Como muitas famílias deslocadas em seu abrigo, Hanin inicialmente resistiu à vacinação de seus filhos.

“As pessoas aqui perderam a fé em qualquer coisa global ou ocidental”, explica ela.

“Algumas pessoas deslocadas acreditam em teorias da conspiração de que as vacinas contêm substâncias plantadas por Israel e pelos EUA para enfraquecer nossas crianças.”

Apesar de suas dúvidas, ela finalmente sentiu que não podia arriscar a saúde de seus filhos, especialmente depois de ouvir sobre um caso confirmado de poliomielite em Gaza, então ela os levou ao hospital.

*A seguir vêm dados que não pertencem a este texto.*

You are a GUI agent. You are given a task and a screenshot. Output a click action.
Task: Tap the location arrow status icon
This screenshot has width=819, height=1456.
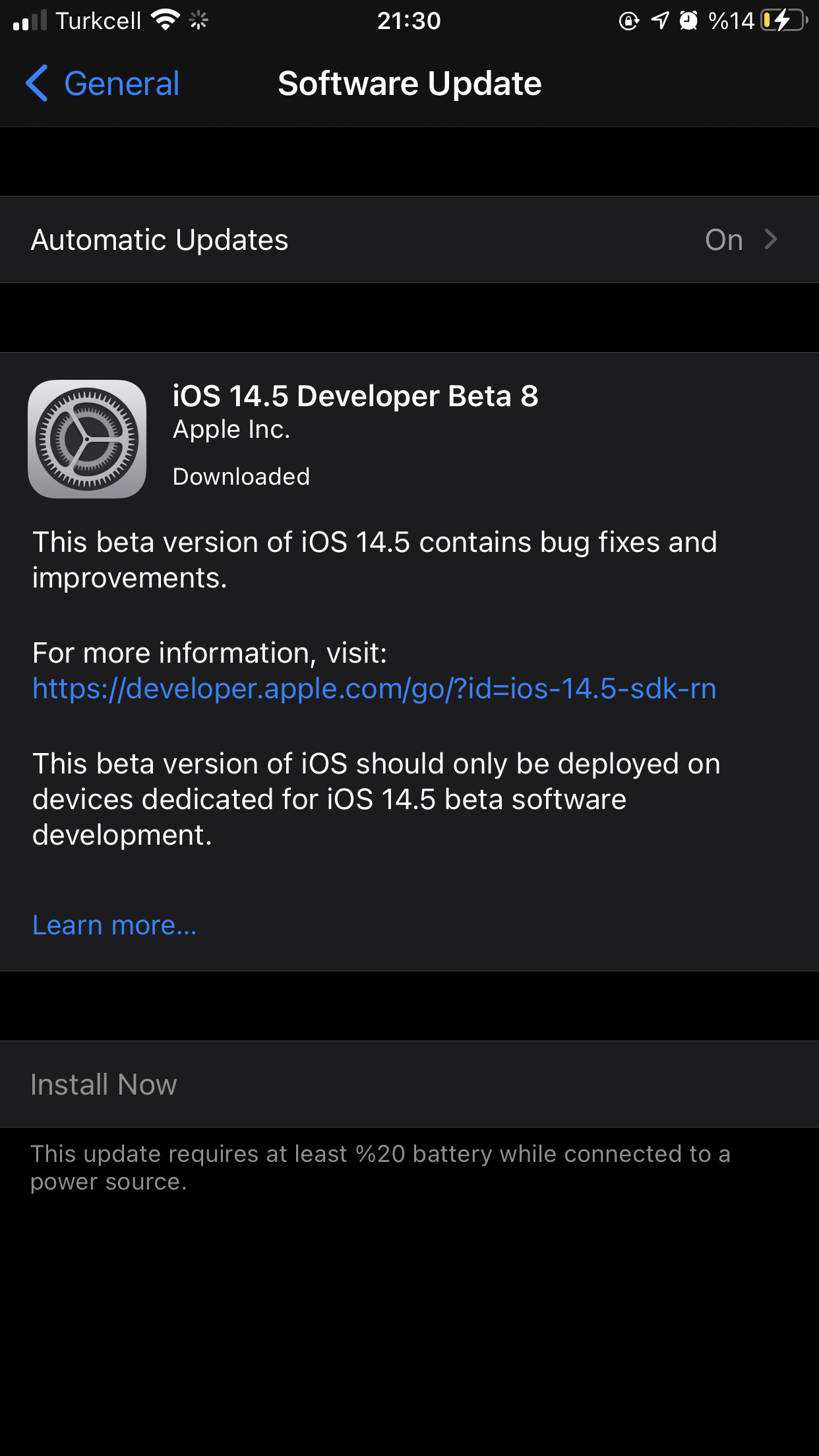[x=660, y=20]
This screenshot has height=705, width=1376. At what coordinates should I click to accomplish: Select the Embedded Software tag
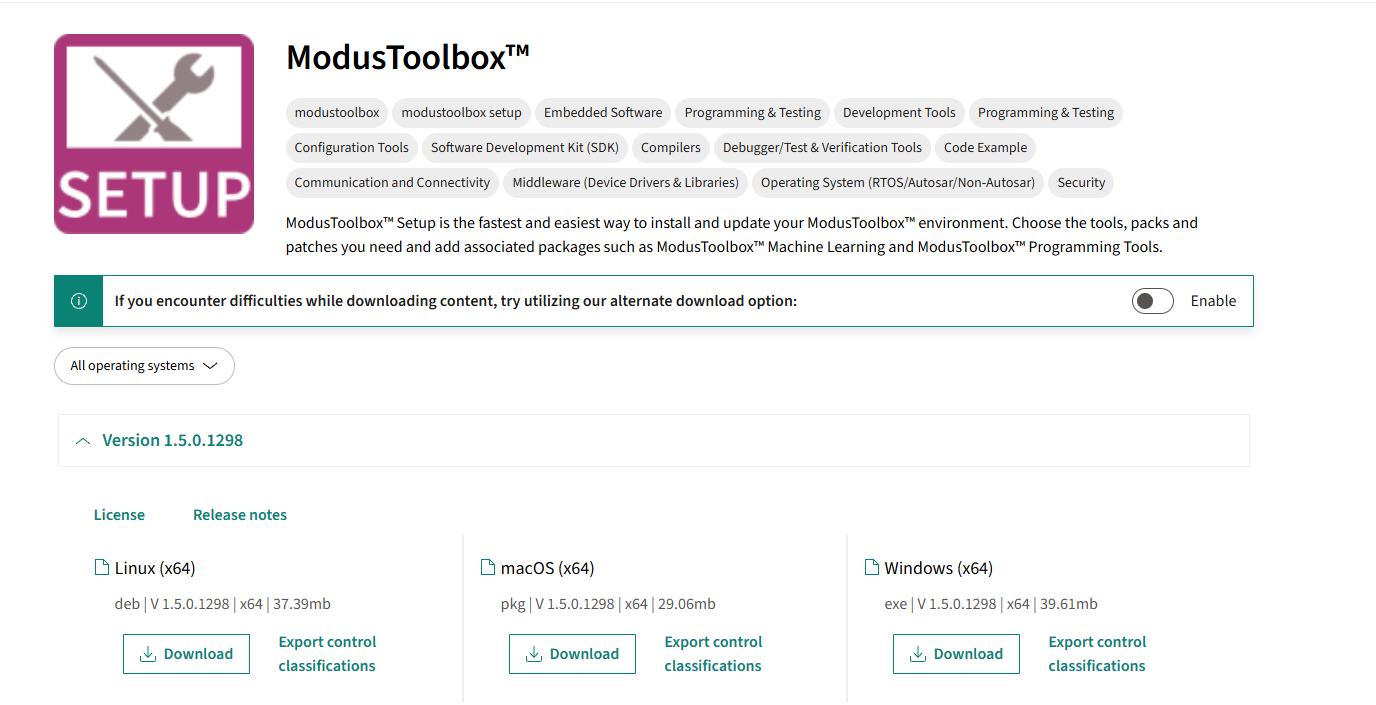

“Eu entendo o desespero que as famílias sentem vivendo em condições de guerra. Somos como mortos-vivos, presos em condições insuportáveis”, ela diz, segurando seu bebê.

“Dei à luz meu filho em novembro passado e desde então ele tem vivido uma infância trágica no abrigo”, diz ela, frustrada.

“Ele não tem nutrição adequada, nem roupas, nem brinquedos. Ele sofre de erupções cutâneas e fadiga constante.”

Para Hanin, a luta contra a poliomielite é apenas uma pequena parte de uma luta maior.

“Proteger nossas crianças da pólio é importante, mas a verdadeira luta é contra as condições de vida impostas pela guerra. Essas condições estão destruindo sua saúde mental e psicológica e até mesmo seu futuro”, argumenta ela.

“Qual é o sentido de vacinar crianças e protegê-las de doenças, enquanto a guerra que as mata todos os dias continua? Isso é um absurdo.”